*The task*:
Copy the rows word for word, starting with the first line and going on through the line that contains "pos(206,102)", both included. Leave the pictures out of your copy.

# Supplied information start

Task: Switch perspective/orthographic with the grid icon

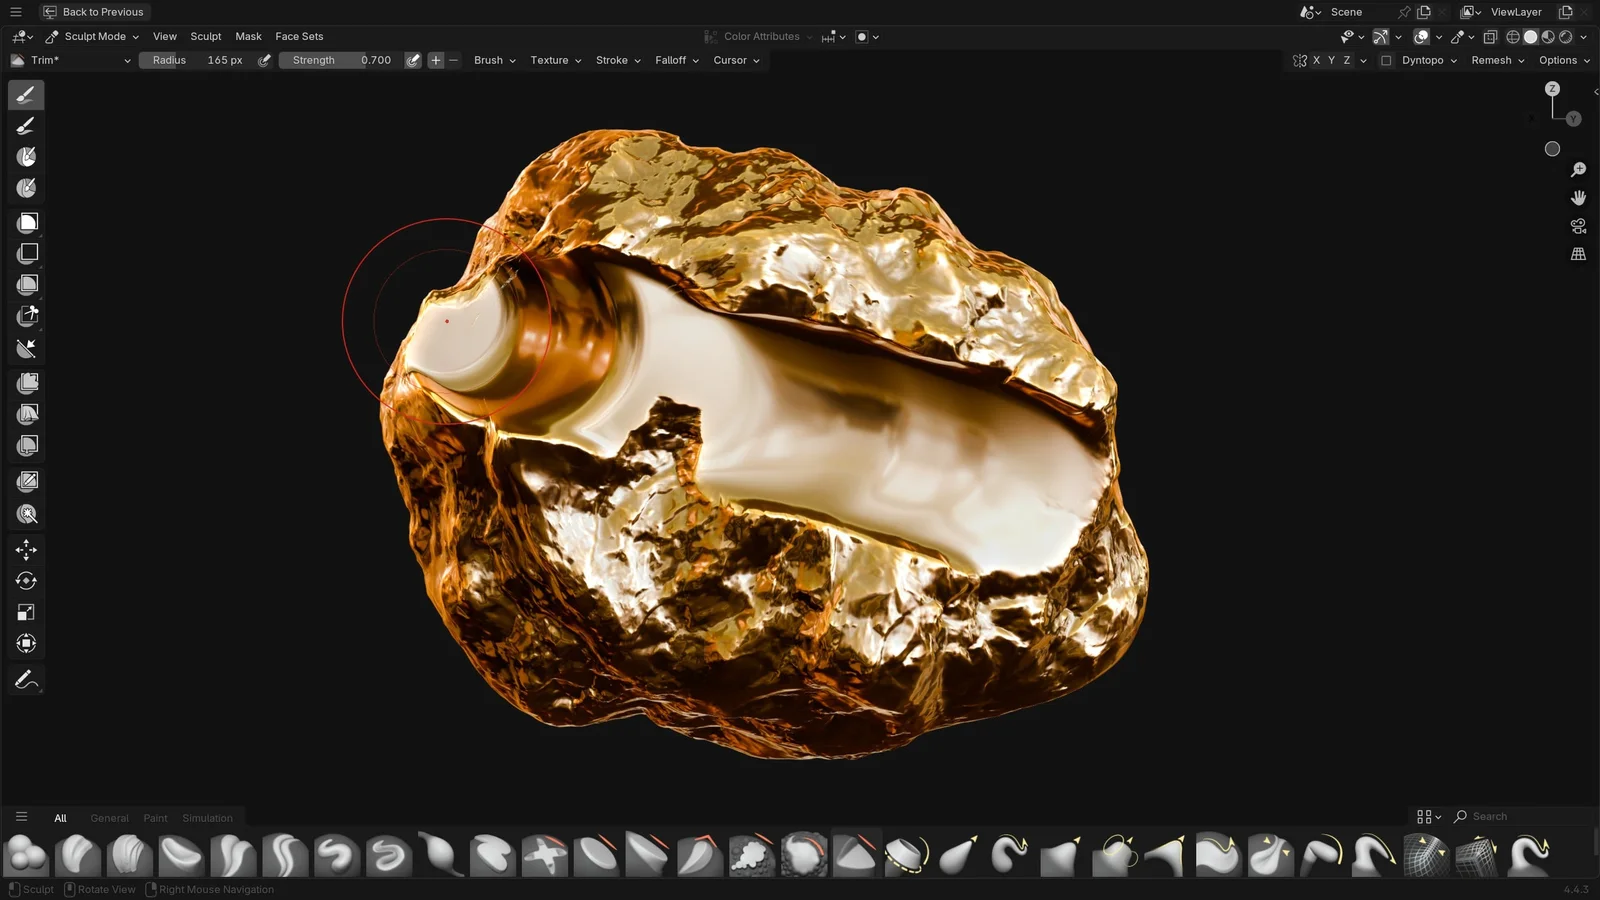Action: pos(1578,254)
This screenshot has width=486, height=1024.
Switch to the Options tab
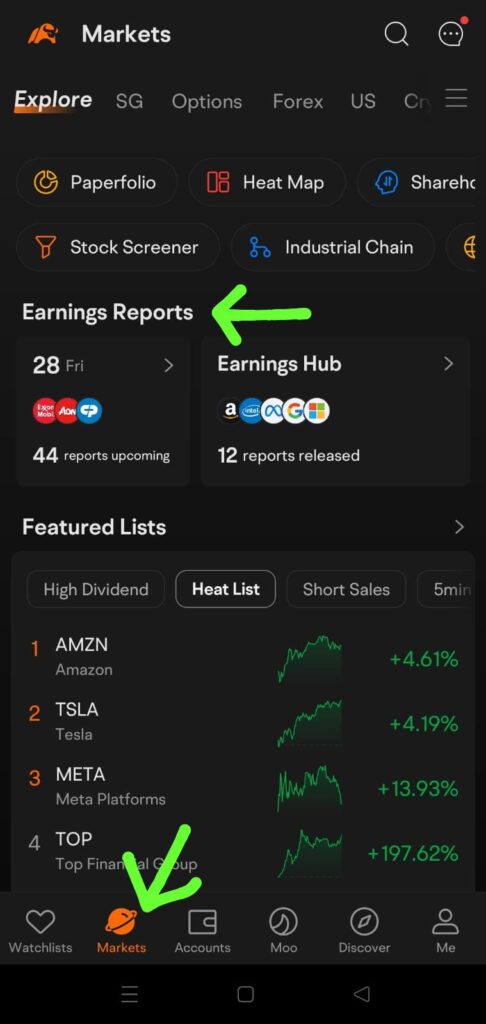pos(206,102)
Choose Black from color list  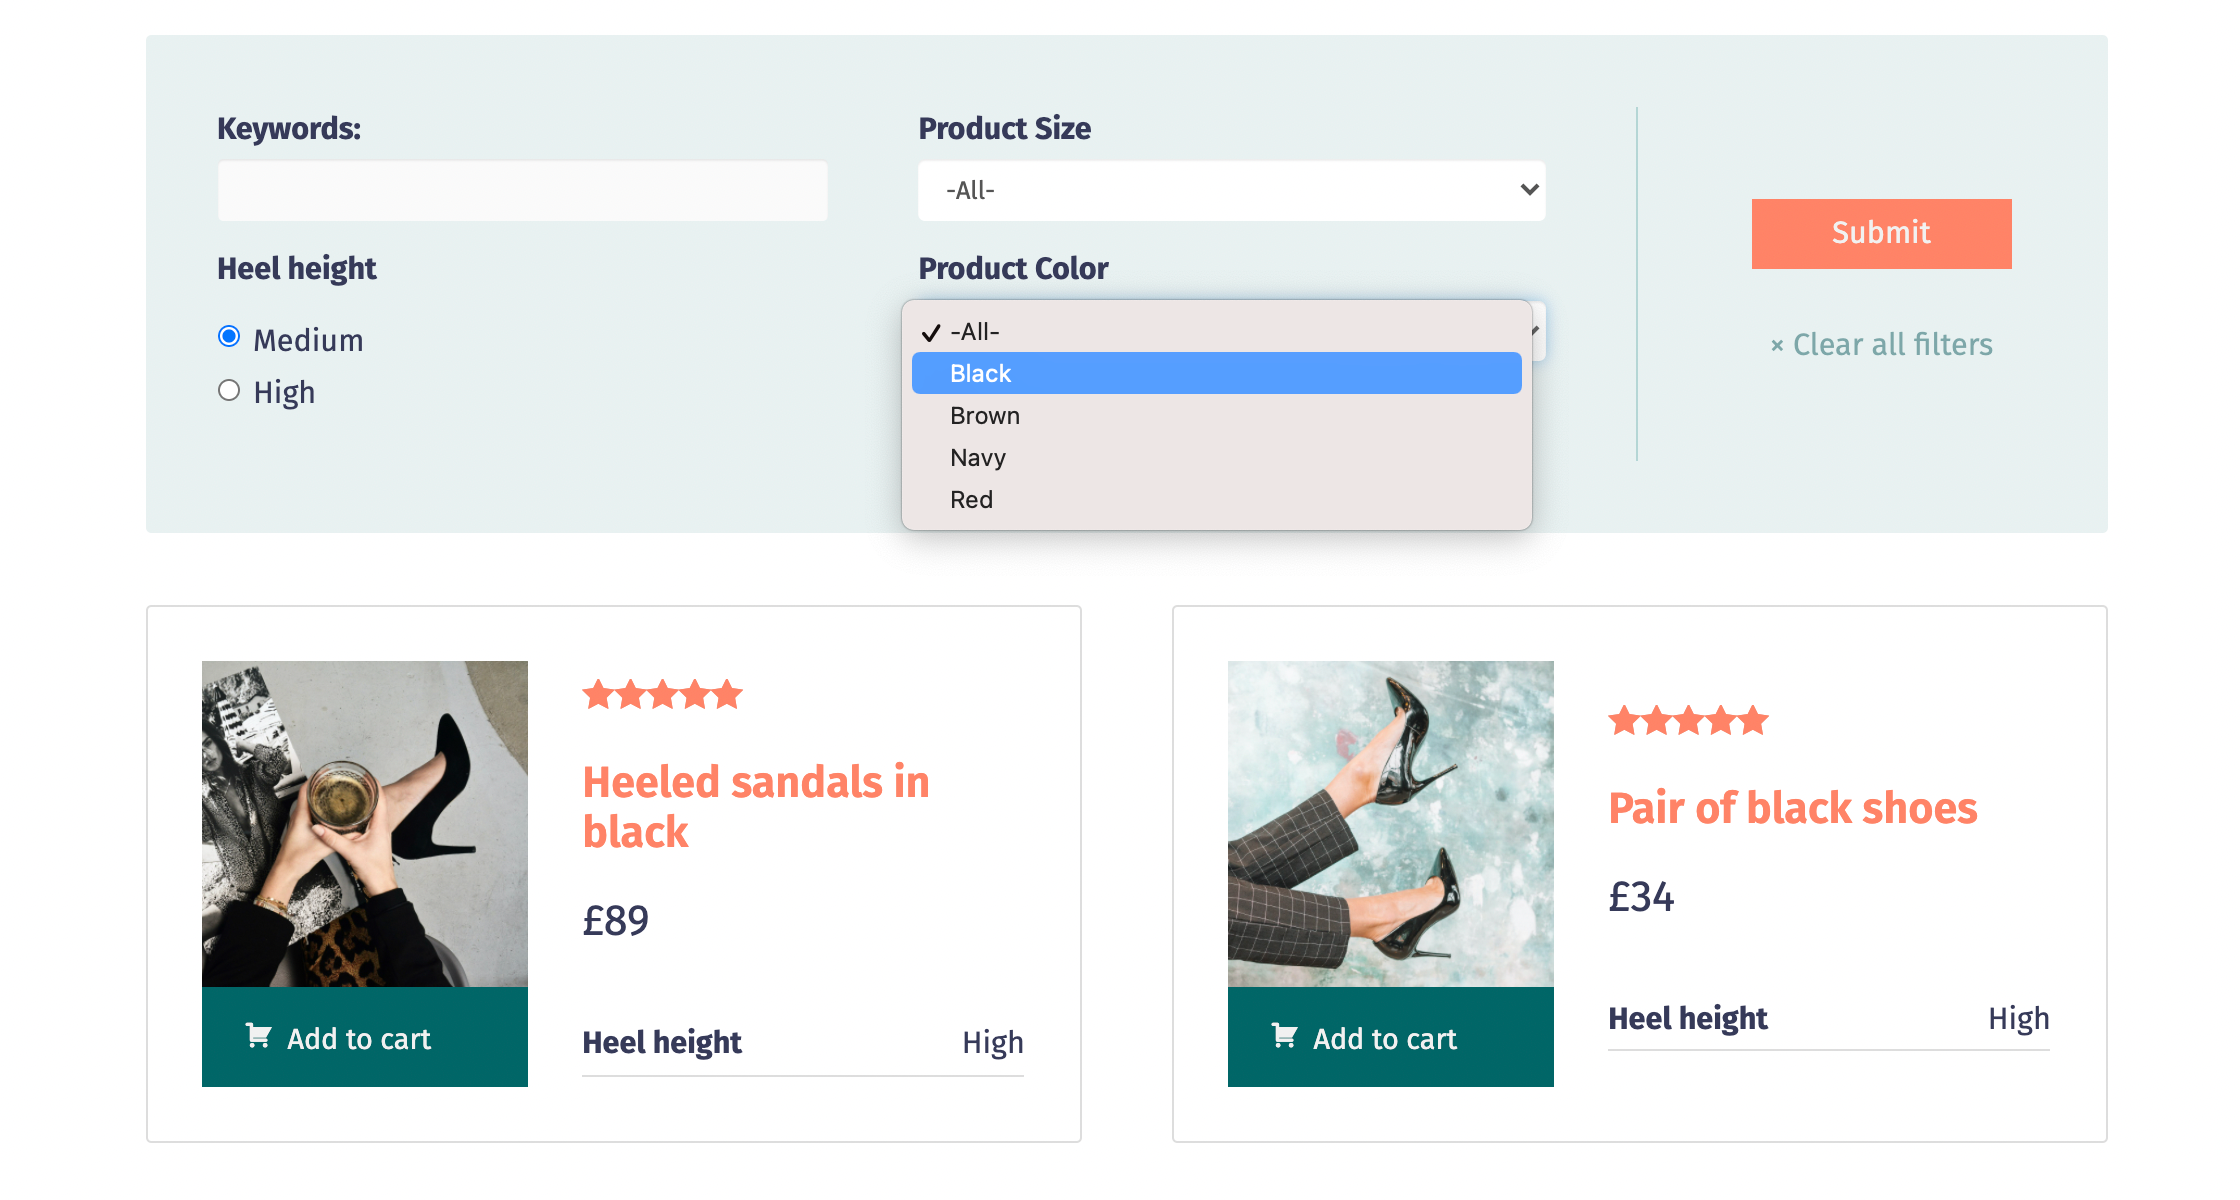click(981, 373)
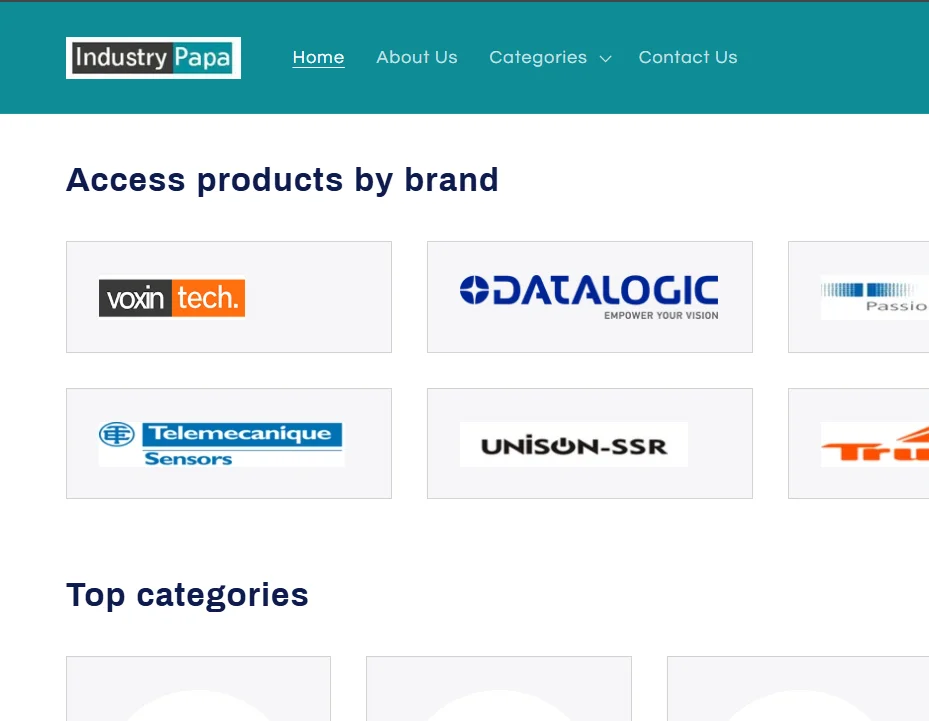Open the third Top categories card

click(797, 688)
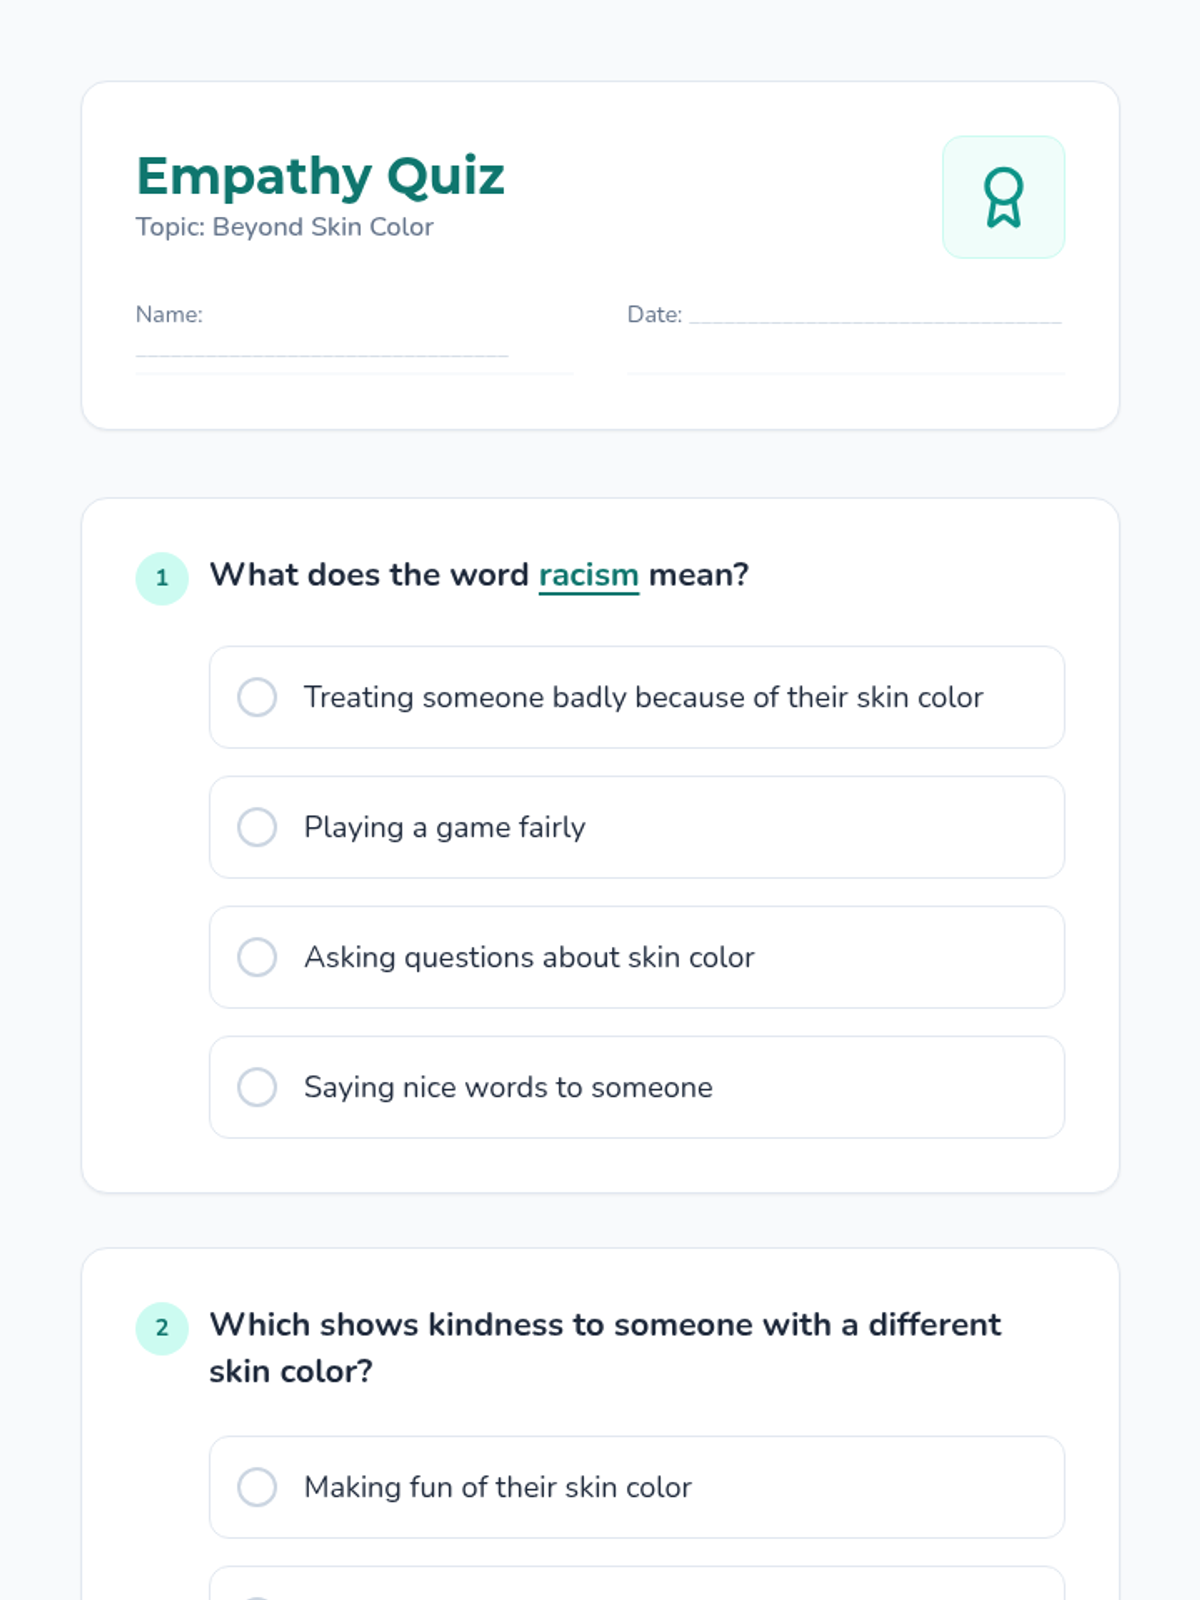Mark the 'Asking questions about skin color' radio
The width and height of the screenshot is (1200, 1600).
(x=257, y=957)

# Supplied information end

*Expected output*:
Task: Switch perspective/orthographic with the grid icon

Action: pos(1578,254)
This screenshot has width=486, height=1024.
Switch to the Options tab
pos(206,102)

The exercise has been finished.